Casual friend suggested caffeine tablet

Sport Ireland accepted that it was a contaminated product case

THE supplement that led to Kerry footballer Brendan O’Sullivan failing a drug test did not list the banned substance among its ingredients, the official Sport Ireland report has revealed.

When he took Falcon Labs Oxyburn Pro Superthermotech he was not aware that it contained the prohibited stimulant methylhexaneamine (MHA).

But the report, published this afternoon, confirms that the player did not seek advice from the Kerry team medical staff, including a nutritionist and the team doctor, or his own GP prior to taking the supplement.

O’Sullivan tested positive for MHA after last year’s National League final defeat to Dublin. He had taken a caffeine tablet from the product he had purchased before the game and at half-time.

O’Sullivan made a declaration to the testers of the medication and supplements he had taken in the two-week period leading up to the league final and they were Augmentin, whey protein, Pharmaton, Pre-fuel, caffeine tablets, caffeine gel, vitamin C, Krill oil and magnesium.

Sport Ireland accepted that it was a contaminated product case

Following official testing in an accredited laboratory in Cologne, he was handed an initial seven-month ban by Sport Ireland but this was reduced to 21 weeks after appeals.

The report reveals that when O’Sullivan joined the Kerry panel in 2016 he was given a supplement regime and told the products had been checked for contamination and prohibited substances.

He disliked the taste of one of the products –  a caffeine gel – and before the final a casual friend he met at a gym suggested substituting the gel for a caffeine tablet that turned out to be Falcon Labs Oxyburn Pro.

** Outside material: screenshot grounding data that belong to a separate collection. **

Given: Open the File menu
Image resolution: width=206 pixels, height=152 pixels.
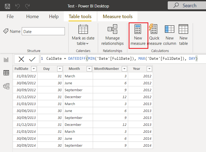Looking at the screenshot, I should [10, 17].
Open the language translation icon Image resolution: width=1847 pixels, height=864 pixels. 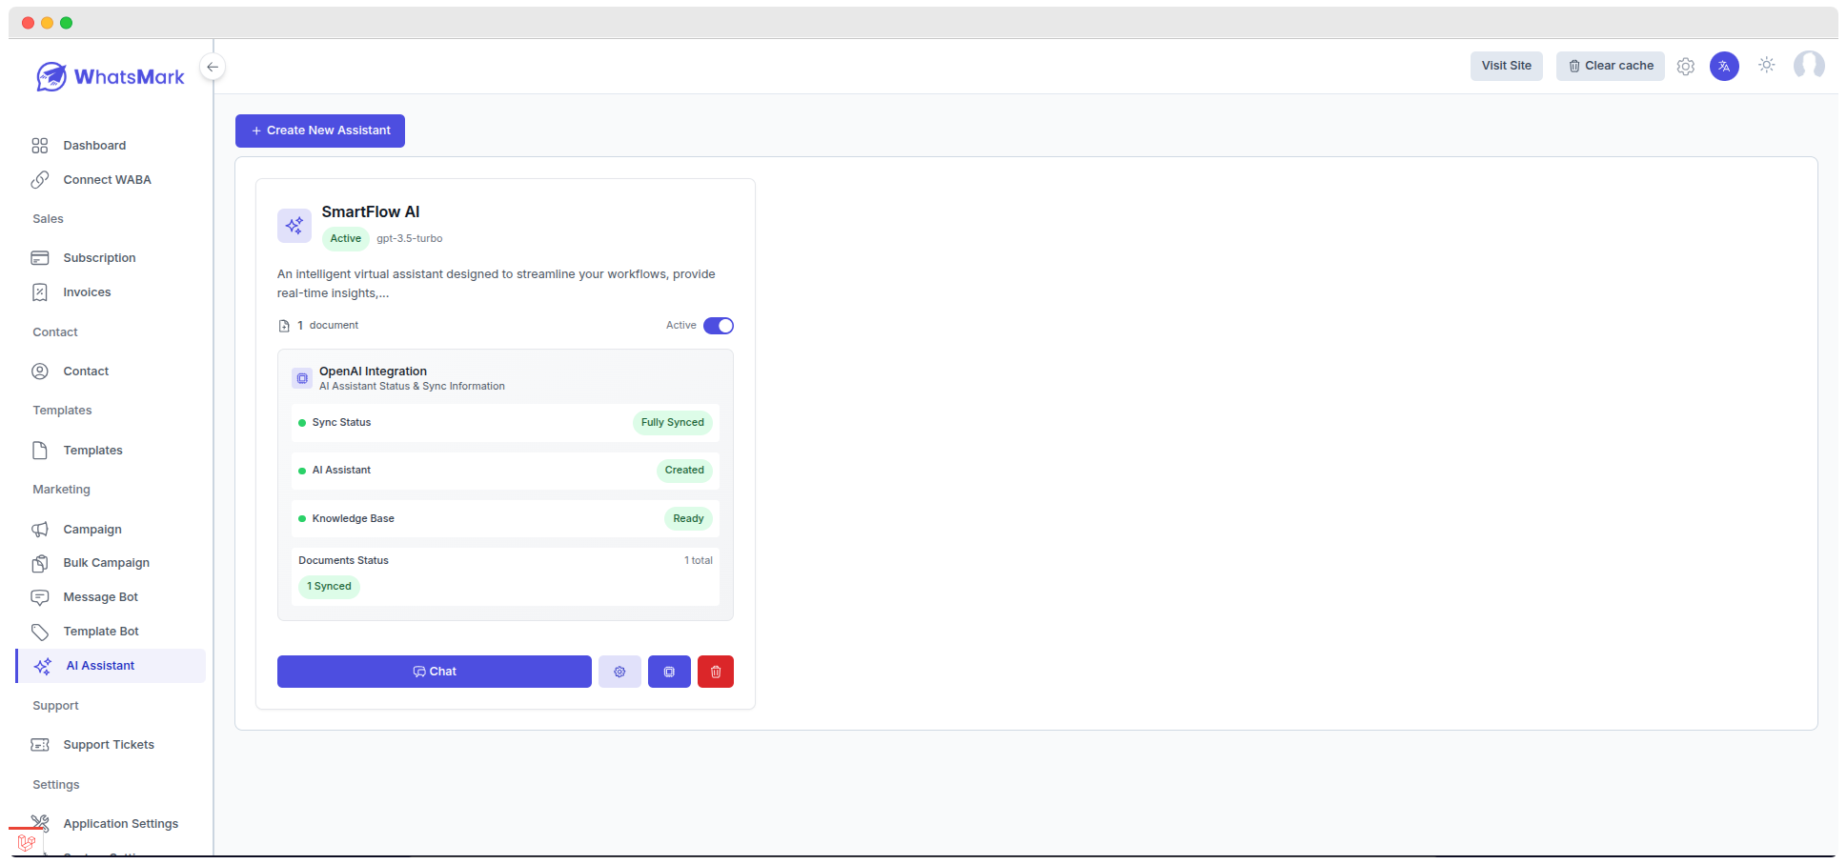pos(1724,67)
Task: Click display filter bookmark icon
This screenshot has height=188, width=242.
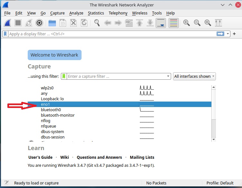Action: point(5,34)
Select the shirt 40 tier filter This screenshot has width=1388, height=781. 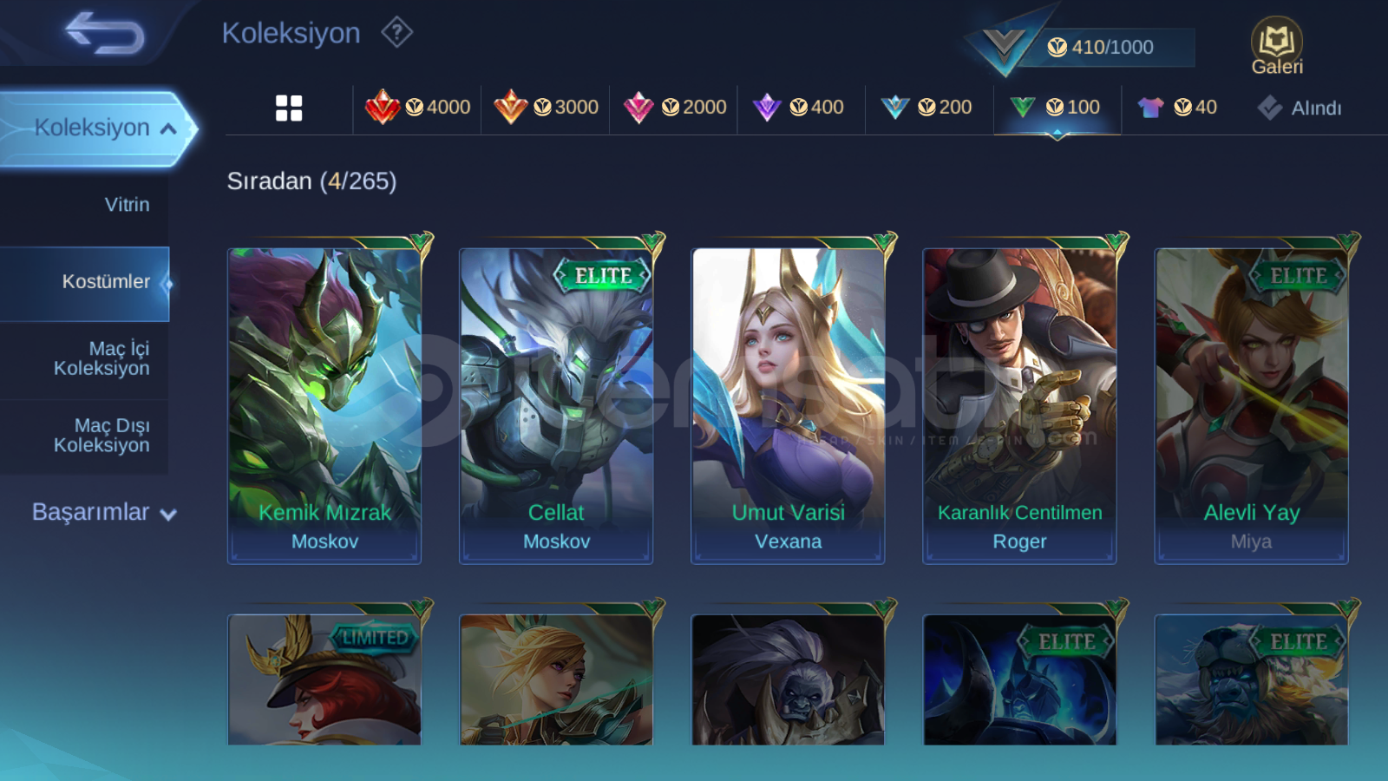coord(1177,108)
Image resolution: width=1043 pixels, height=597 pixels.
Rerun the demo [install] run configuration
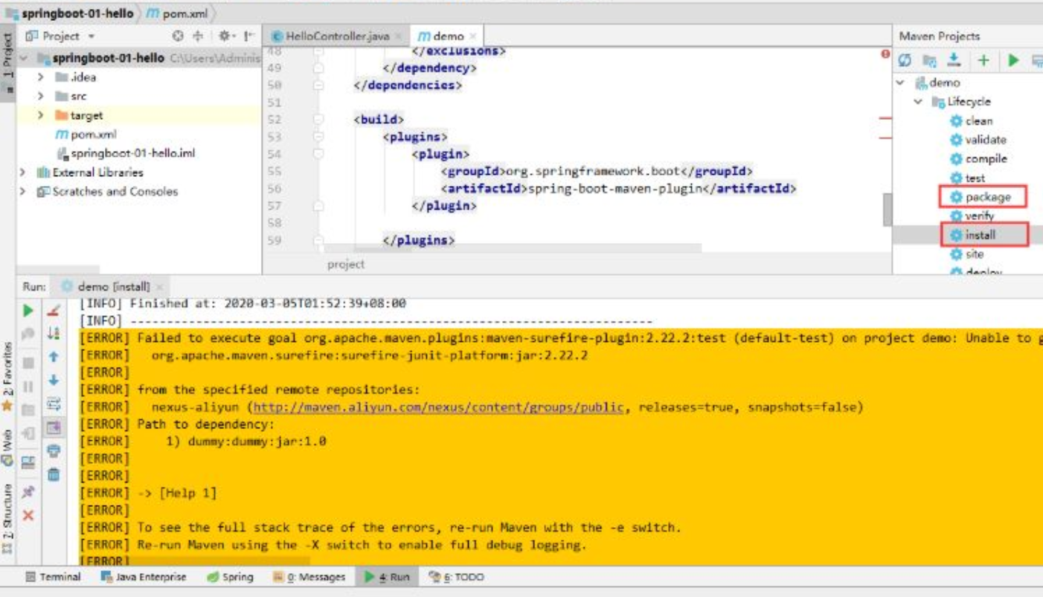[x=28, y=310]
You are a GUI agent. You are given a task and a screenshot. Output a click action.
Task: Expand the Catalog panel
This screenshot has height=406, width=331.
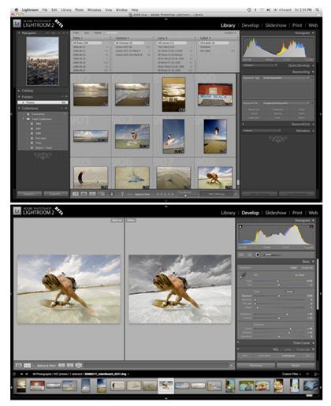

O’Sullivan purchased the product in a vitamin shop in Cork and an internet search he conducted gave no indication that the it might contain a banned substance. The container recommended that users should consult a doctor in advance of taking the product but O’Sullivan did not do so.

Sport Ireland accepted that it was a contaminated product case, that O’Sullivan bore no significant fault or negligence and specified a sanction of seven months which it considered appropriate.

Sport Ireland tested leftover tablets from the tub he opened against tablets from a separate, unopened tub and they were satisfied that the player’s supplement had been contaminated.

The Kerry player declined to accept the seven-month sanction and the matter was referred to the GAA Anti-Doping Hearings Committee where a sanction of 26 weeks was imposed.

O’Sullivan again appealed to the Irish Sport Anti-Doping Disciplinary Panel and the sanction was reduced to 21 weeks. He was provisionally suspended from the May 13 to July 28 2016, a period of 11 weeks at which time his provisional suspension was lifted by the Chair of the Irish Sport Anti-Doping Disciplinary Panel because the violation was likely to have involved a contaminated product.

The remaining 10 weeks of ineligibility was deemed by the Irish Sport Anti-Doping Disciplinary Panel to have commenced on the 26 February 2017, the date of his last participation in the Kerry panel.